What are the most significant cases and/or transactions that your legal team has recently been involved in?
Due to the nature of the roles, much of the work we do or support on we cannot reference. In terms of those we now can, we have supported the Club in matters ranging from the acquisition of the Strawberry Place land adjacent to St James’ Park, which the Club has since developed into a popular 3,000 capacity fanzone, the filming and distribution of a 4-part Amazon documentary, bringing live music back to St James’ Park with the hosting of five record-breaking Sam Fender stadium concerts over two summers, overseas tours to KSA, USA, Japan, South Korea and Australia, partnering once more with longstanding technical kit partner, adidas, and all incoming and outgoing football transfer deals.
What do you see as an opportunity or risk over the next six months?
We are always looking at ways to improve efficiency and adopt practices which are conducive to the Club’s operations, since it is a multi-faceted business with global interests, reach and profile. As the use of AI becomes more prevalent in business generally, I’m very interested in seeing how AI and other industry-specific tools develop to improve efficiency across the niche sports legal sector; particularly certain aspects of football administration and contracting. We are exploring ways in which this could assist our legal service provision while, fundamentally, maintaining the required standards and that all-important human touch that only a strong in-house team can deliver. Have you had any experiences during your career as a lawyer that stand out as particularly unique or interesting? I like to travel to games, home and away, and have been very fortunate to visit a lot of amazing places with the Club in recent years – from France, Belgium, Italy, Spain and Germany, to the Kingdom of Saudi Arabia and even Azerbaijan recently. It’s something I’m very grateful for and don’t take for granted, since it is a privilege to support the Club and team this way. Looking back, in private practice and sticking with the NUFC connection, I helped ex-Newcastle United player, Robbie Elliott, to organise his ‘Bike for Bobby’ 3,500-mile charity cycle ride challenge in aid of The Sir Bobby Robson Foundation. It took the riders from Lisbon to Newcastle over 25 days, visiting every club Sir Bobby managed. It took a year to plan, during which I advised on corporate structure, tax efficiency, insurance, risk management, independent film production and distribution, sponsorship contracts, plus regulatory clearances for travel and filming across six countries. I also love working with grassroots sport, so advising The FA and then The Football Foundation on the national Parklife football hubs project to increase artificial turf pitch use throughout England was something I really enjoyed.

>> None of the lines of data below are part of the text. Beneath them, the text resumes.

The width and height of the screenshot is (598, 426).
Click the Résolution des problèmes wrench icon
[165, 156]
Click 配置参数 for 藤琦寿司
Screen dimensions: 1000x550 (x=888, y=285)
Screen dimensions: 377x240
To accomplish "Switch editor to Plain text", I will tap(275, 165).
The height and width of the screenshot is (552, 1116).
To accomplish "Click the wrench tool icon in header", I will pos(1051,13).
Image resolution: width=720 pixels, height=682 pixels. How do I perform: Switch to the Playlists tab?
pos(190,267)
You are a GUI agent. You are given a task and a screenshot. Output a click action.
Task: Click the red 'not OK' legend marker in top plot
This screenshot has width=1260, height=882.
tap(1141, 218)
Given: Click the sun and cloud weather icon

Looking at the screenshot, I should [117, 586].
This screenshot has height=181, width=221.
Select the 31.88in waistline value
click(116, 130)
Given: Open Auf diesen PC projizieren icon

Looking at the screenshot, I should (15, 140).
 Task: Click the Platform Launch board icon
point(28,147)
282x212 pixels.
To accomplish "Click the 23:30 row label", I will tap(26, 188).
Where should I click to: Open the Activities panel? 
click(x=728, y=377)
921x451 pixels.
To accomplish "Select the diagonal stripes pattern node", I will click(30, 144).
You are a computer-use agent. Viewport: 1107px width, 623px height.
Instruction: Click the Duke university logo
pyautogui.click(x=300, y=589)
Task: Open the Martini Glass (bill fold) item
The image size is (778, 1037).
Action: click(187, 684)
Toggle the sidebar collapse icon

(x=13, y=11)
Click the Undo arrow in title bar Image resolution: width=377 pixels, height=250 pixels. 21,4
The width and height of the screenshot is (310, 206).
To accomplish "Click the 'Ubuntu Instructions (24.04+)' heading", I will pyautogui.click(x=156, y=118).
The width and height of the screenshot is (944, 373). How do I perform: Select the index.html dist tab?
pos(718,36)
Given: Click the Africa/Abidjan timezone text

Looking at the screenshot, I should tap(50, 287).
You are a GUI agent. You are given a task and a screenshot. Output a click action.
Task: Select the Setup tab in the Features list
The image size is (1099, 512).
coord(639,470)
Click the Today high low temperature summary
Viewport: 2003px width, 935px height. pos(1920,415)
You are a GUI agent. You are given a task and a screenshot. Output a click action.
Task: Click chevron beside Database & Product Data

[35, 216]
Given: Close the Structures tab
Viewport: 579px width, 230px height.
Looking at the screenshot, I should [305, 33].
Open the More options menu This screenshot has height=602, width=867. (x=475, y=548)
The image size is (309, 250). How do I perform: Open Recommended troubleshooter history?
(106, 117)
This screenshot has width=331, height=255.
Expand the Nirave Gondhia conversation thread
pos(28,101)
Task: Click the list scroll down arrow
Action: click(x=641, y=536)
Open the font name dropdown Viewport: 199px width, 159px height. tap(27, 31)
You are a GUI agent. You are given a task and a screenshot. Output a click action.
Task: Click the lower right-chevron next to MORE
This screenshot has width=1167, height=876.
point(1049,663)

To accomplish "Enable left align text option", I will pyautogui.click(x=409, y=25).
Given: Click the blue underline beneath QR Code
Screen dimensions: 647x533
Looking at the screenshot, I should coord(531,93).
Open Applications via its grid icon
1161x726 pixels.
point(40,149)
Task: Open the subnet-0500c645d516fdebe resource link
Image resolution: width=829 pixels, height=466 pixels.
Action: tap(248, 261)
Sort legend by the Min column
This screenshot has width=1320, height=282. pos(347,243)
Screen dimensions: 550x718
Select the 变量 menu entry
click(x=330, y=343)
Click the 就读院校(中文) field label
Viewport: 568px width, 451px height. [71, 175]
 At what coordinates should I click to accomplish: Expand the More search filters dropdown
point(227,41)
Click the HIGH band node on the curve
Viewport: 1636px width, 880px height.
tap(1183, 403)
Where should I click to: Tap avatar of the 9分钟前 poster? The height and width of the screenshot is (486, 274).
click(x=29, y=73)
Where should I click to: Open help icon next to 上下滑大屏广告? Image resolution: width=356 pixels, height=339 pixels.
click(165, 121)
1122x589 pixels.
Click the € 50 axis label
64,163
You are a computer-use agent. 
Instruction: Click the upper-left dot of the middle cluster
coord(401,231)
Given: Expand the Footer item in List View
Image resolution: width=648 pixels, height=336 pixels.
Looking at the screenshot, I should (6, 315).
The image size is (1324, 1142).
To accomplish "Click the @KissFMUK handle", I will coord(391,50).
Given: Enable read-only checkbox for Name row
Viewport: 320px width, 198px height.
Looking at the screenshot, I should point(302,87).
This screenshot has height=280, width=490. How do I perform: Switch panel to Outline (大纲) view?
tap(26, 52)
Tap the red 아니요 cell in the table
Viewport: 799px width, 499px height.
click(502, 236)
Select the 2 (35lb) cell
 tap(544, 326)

What do you think are the most important attributes for a modern in-house counsel to possess?
Be flexible and available; unexpected things can happen all the time, especially in sport, so always try to remain objective and keep your focus. I try as far as I can to be prepared to roll with it and adapt when I have to. There’s always a way through! It’s also important to think commercially and be pragmatic with your advice. You want to protect your organisation, while placing your internal clients in a suitably informed position on the legal issues, always in plain English. That’s what your colleagues will appreciate.